Text generation with FastAI LSTM issue

cdparks · April 3, 2020, 1:14am

I have been trying to chase down a bug for some time now pertaining to the quality of the generated text coming out of my LSTM models. The issue pertains to differences in the quality of the sampled text obtained via learn.predict vs a custom sampler function I wrote. For some models, the issue does not appear, and the quality of the text obtained via these two methods are equivalent, as they should be. In other cases, there is a vast difference in the quality of the text, with the default fastai predict method generating the correct quality level of text.

I am able to gauge the quality of the text through some domain specific (cheminformatics) tools which tell where a piece of text is “valid” or not. Below, I tried to reduce the bug so it was as to the point as possible without the chemistry background.
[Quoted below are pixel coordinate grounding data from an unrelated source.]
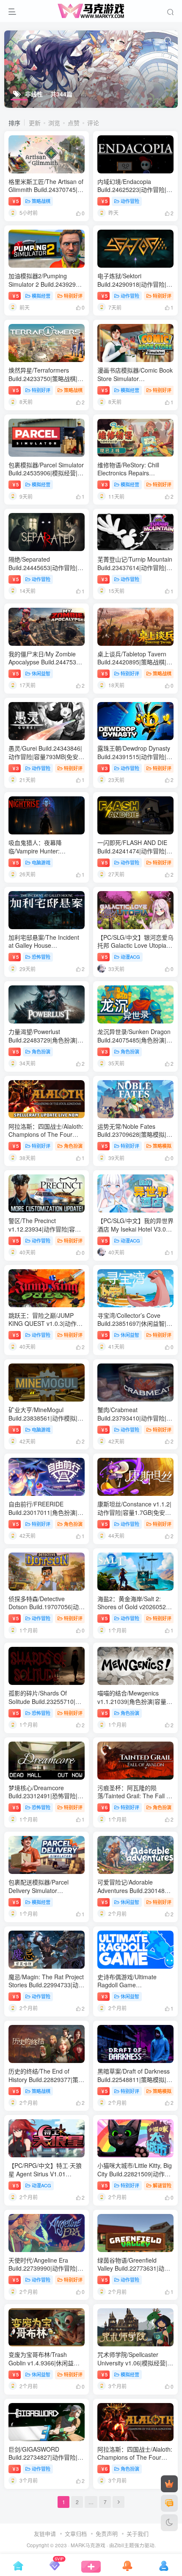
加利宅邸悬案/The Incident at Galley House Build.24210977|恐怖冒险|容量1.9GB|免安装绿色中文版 (45, 949)
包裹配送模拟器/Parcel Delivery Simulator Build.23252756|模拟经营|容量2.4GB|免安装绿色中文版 (45, 1894)
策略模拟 (162, 1145)
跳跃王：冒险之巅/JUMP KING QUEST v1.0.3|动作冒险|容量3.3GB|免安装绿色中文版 (45, 1327)
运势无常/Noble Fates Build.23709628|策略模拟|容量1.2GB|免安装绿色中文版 (134, 1134)
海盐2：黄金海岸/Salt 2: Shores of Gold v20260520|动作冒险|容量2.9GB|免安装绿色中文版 (134, 1611)
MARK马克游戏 (88, 2545)
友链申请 (45, 2533)
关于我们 (138, 2533)
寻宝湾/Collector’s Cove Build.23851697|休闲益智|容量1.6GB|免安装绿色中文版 (134, 1323)
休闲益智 (41, 673)
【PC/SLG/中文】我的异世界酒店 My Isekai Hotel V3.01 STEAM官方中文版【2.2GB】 (136, 1228)
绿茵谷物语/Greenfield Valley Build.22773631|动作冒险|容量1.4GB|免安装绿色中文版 (134, 2272)
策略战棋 (41, 201)
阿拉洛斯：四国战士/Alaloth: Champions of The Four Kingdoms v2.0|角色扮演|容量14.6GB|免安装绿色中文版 (46, 1138)
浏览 (54, 122)
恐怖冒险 (41, 956)
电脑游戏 (41, 862)
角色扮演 (41, 1051)
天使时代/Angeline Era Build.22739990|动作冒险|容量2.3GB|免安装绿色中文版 (45, 2268)
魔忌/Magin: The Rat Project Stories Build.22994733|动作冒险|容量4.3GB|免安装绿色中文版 (46, 1989)
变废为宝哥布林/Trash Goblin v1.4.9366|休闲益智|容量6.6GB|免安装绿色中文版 (44, 2367)
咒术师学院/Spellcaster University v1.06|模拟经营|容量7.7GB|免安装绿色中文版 (135, 2362)
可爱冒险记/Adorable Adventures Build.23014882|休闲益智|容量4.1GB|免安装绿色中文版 (135, 1894)
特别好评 (73, 295)
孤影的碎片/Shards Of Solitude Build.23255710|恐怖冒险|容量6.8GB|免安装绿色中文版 (45, 1705)
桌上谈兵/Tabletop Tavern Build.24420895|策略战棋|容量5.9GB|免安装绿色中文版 (134, 662)
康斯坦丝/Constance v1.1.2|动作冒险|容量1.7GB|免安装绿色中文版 (134, 1512)
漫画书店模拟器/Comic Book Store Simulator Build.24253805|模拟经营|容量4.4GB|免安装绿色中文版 (135, 382)
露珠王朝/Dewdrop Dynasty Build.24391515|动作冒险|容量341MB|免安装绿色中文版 (134, 756)
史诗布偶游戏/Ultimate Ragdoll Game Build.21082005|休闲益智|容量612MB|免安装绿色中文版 (134, 1989)
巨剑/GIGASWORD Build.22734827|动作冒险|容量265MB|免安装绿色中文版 (45, 2457)
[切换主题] (169, 2522)
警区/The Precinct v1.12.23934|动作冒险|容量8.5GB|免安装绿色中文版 (44, 1228)
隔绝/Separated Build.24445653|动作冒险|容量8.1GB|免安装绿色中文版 (45, 567)
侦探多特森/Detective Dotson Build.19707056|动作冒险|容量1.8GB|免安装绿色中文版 (46, 1611)
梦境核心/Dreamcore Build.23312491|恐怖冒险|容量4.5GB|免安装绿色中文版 (45, 1795)
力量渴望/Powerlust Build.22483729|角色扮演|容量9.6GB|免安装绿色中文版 (45, 1039)
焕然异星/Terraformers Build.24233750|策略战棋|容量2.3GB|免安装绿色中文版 (45, 378)
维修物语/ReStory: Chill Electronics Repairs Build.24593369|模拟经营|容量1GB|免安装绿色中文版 (134, 477)
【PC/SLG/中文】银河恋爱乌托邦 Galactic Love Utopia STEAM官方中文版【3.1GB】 (136, 945)
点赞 (74, 122)
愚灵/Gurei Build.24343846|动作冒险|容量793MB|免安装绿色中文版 (46, 756)
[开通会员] (169, 2483)
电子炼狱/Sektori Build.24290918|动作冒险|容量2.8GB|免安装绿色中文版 (134, 284)
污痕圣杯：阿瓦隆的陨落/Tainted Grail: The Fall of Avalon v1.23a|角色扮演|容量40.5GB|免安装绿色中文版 (135, 1800)
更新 (35, 122)
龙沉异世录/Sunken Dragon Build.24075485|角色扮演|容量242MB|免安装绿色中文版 (134, 1039)
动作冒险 (130, 201)
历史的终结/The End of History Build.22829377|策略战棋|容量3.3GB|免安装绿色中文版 (46, 2083)
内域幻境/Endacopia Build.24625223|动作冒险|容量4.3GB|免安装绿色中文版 (134, 189)
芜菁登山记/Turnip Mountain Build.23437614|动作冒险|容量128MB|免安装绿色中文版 (134, 567)
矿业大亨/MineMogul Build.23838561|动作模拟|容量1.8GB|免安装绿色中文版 (45, 1417)
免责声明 (107, 2533)
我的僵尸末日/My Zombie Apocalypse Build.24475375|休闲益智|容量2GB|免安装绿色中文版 (46, 666)
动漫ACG (130, 956)
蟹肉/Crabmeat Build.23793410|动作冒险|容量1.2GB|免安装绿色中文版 (134, 1417)
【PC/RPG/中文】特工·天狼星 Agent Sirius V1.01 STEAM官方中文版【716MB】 (45, 2178)
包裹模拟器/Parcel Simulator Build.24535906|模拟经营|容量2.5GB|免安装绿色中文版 (46, 473)
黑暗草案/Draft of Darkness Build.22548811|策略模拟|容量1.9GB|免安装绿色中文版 (134, 2079)
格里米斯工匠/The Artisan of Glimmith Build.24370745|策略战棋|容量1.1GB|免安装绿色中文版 (45, 194)
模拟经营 (41, 295)
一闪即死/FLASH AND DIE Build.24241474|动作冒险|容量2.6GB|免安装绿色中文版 (134, 850)
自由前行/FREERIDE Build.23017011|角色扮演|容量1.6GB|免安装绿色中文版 (45, 1512)
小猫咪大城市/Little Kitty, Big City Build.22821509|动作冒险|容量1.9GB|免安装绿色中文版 (134, 2178)
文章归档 (76, 2533)
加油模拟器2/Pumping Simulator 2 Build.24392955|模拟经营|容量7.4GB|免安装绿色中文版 (46, 288)
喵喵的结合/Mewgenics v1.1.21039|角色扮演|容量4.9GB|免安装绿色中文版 (131, 1701)
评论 (93, 122)
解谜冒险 (162, 2185)
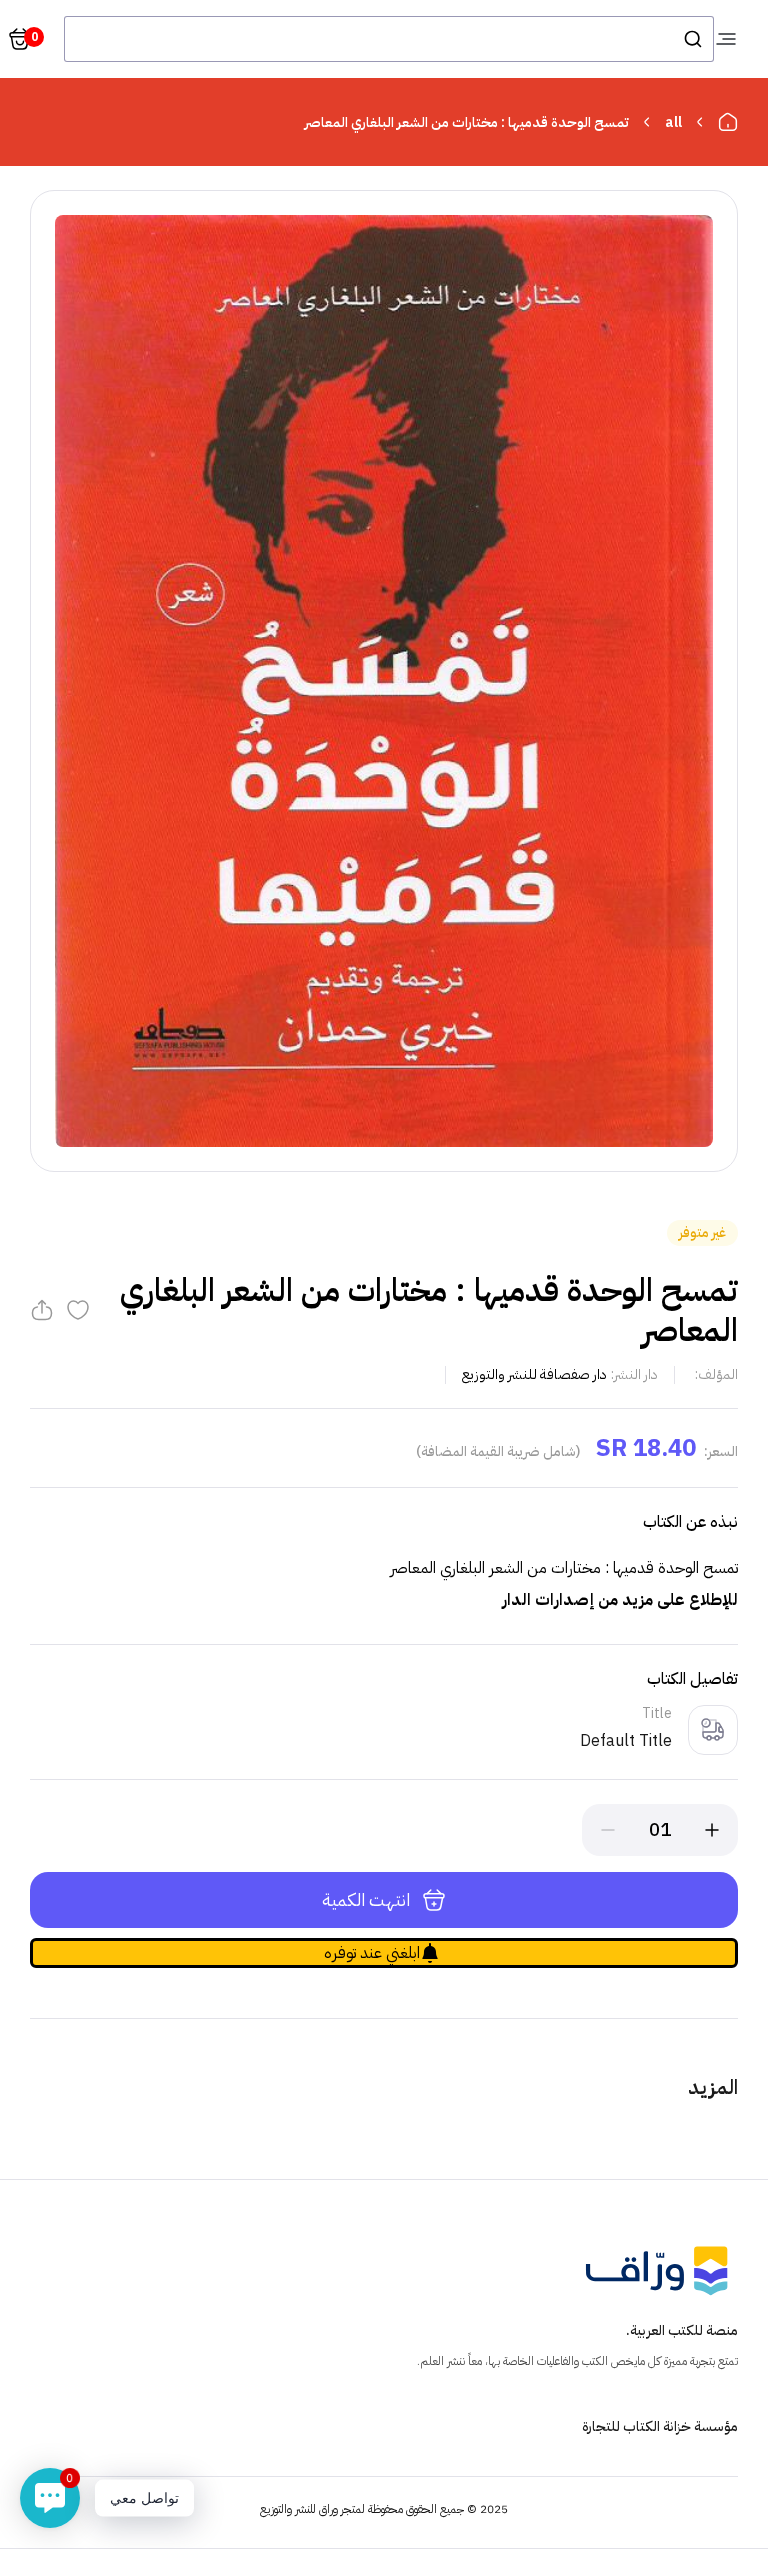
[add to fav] (78, 1310)
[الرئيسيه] (728, 122)
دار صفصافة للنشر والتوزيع (534, 1374)
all (673, 122)
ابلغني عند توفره (372, 1953)
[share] (42, 1310)
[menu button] (726, 39)
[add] (712, 1830)
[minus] (608, 1830)
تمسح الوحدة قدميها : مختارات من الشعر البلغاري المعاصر (467, 122)
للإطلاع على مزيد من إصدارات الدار (620, 1600)
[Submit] (691, 39)
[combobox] (389, 39)
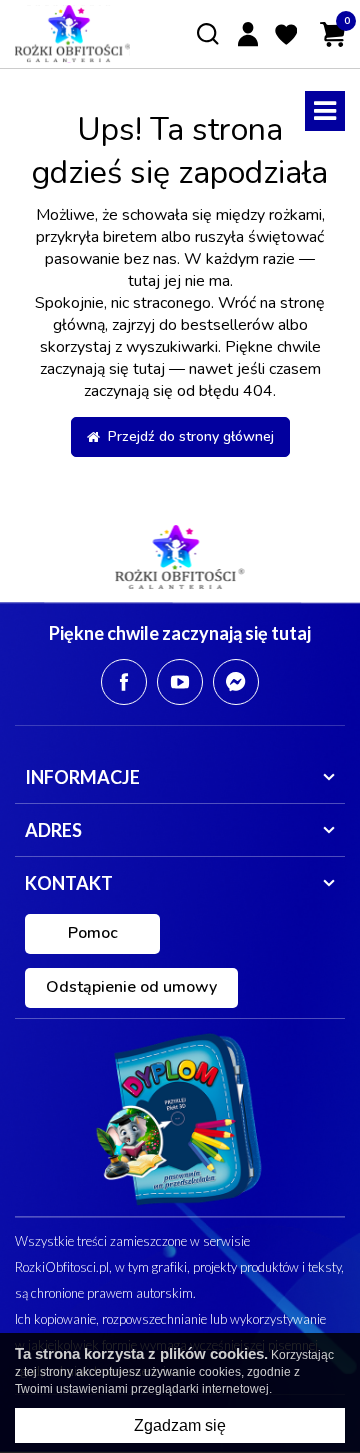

Can anyone think of a reason my sampling function would not agree with the text learner predict function used in FastAI? To me, it should be as easy as soft maxing the decoded output from the linear layer, and sampling from a multinomial. Perhaps there is some callback I am not accounting for in my custom sampler fcn?

> 
> def fastai_get_smiles(learner):
>     tt = learner.predict('', n_words = 50000)
>     tt = tt.replace(' GO','').split(' END')
>     smiles = []
>     for text in tt:
>         smi = text.replace(' ','')
>         smiles.append(smi)
>     return smiles
> 
> def custom_sampler(learner):
>     learner.model.eval()
>     batch_sample=1000
>     seqs_gen = ['']*batch_sample
>     go_int = learner.data.train_ds.vocab.stoi['GO']
>     xb = np.array( [go_int]*batch_sample )
>     xb = torch.from_numpy(xb).to(device='cuda').unsqueeze(1)
>     max_seq_length=100
>     actions = torch.zeros((batch_sample, max_seq_length), dtype=torch.long).to(device='cuda')
>     learner.model.reset()
>     with torch.no_grad():
>         for i in range(0, max_seq_length):
>             output = learner.model(xb)[0].squeeze()
>             output_probs = F.softmax(output, dim=-1)
>             action = torch.multinomial(output_probs,1)
>             xb = action
>             actions[:,i] = action.squeeze()
>     return actions
> 
> def debug_code(learner):
>     smiles = fastai_get_smiles(learner)
>     #---domain specific function that tells how many of the generated text items are valid
>     valid1  = number_valid(smiles)
>     actions = custom_sampler(learner)
>     #---maps actions to text, and checks if the text is valid
>     valid2 = get_valid( actions,learner.data.train_ds.x.vocab.itos )
>     print( 'number of valid text generated via FastAI:',valid1/len(smiles) )
>     print( 'number of valid text from custom sampler:',valid2/actions.size()[0] )

> #---both of the following learners were trained using the same data set, but different lrs
> learner = load_learner('./exports/','model1.pkl')
> #this debug_code call outputs 0.97, 0.97! Both sampling methods agree!
> debug_code(learner)
> learner = load_learner('./exports/','model2.pkl')
> #this debug code call outputs 0.98, 0.15! The custom sampler script is not functioning correctly.
> debug_code(learner)

cdparks · April 10, 2020, 4:55pm

To anyone who comes across an error similar to this in the future. The problem was a bit bizarre. When I tokenized my text, I included a GO at the beginning, and an END at the end. Retraining the models with no END character created consistent performance between the custom batch and fastai sampler methods.